BEGIN Given entries

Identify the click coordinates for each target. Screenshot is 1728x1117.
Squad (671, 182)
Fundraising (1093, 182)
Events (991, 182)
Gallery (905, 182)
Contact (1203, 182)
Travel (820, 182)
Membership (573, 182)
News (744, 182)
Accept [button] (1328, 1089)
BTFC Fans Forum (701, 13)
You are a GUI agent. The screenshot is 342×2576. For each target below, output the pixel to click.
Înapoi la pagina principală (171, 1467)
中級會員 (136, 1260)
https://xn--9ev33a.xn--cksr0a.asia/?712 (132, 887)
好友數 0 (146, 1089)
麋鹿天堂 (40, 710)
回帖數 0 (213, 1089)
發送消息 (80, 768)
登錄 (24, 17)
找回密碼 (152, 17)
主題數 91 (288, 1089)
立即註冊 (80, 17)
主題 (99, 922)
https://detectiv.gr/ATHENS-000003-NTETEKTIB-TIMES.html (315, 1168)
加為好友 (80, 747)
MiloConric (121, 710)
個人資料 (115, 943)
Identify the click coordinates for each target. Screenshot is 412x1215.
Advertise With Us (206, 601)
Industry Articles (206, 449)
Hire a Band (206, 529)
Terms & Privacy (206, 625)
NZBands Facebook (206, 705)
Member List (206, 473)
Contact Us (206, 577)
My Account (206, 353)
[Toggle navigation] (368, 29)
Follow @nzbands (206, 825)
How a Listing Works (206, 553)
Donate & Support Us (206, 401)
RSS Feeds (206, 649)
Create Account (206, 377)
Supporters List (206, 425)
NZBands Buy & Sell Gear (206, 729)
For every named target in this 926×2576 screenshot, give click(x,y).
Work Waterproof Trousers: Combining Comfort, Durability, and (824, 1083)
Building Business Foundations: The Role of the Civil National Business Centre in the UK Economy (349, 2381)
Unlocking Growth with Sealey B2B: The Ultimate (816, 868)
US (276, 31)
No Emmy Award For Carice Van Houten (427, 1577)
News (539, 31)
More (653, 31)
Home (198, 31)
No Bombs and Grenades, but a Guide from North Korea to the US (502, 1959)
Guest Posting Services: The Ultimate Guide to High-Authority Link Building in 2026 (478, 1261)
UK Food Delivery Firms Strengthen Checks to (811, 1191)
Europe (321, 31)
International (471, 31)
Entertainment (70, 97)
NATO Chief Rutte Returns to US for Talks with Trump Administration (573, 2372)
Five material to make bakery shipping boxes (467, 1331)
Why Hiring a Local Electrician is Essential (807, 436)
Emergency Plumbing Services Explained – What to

END Given entries

About this exercise: Retype exactly the lines of the data above, starting at its first line and finishing with the line that has "個人資料 (115, 943)" in it.

Written reply:
Identify the click coordinates for each target. Screenshot is 1728x1117.
Squad (671, 182)
Fundraising (1093, 182)
Events (991, 182)
Gallery (905, 182)
Contact (1203, 182)
Travel (820, 182)
Membership (573, 182)
News (744, 182)
Accept [button] (1328, 1089)
BTFC Fans Forum (701, 13)
You are a GUI agent. The screenshot is 342×2576. For each target below, output the pixel to click.
Înapoi la pagina principală (171, 1467)
中級會員 (136, 1260)
https://xn--9ev33a.xn--cksr0a.asia/?712 (132, 887)
好友數 0 (146, 1089)
麋鹿天堂 (40, 710)
回帖數 0 (213, 1089)
發送消息 (80, 768)
登錄 (24, 17)
找回密碼 (152, 17)
主題數 91 (288, 1089)
立即註冊 (80, 17)
主題 (99, 922)
https://detectiv.gr/ATHENS-000003-NTETEKTIB-TIMES.html (315, 1168)
加為好友 (80, 747)
MiloConric (121, 710)
個人資料 (115, 943)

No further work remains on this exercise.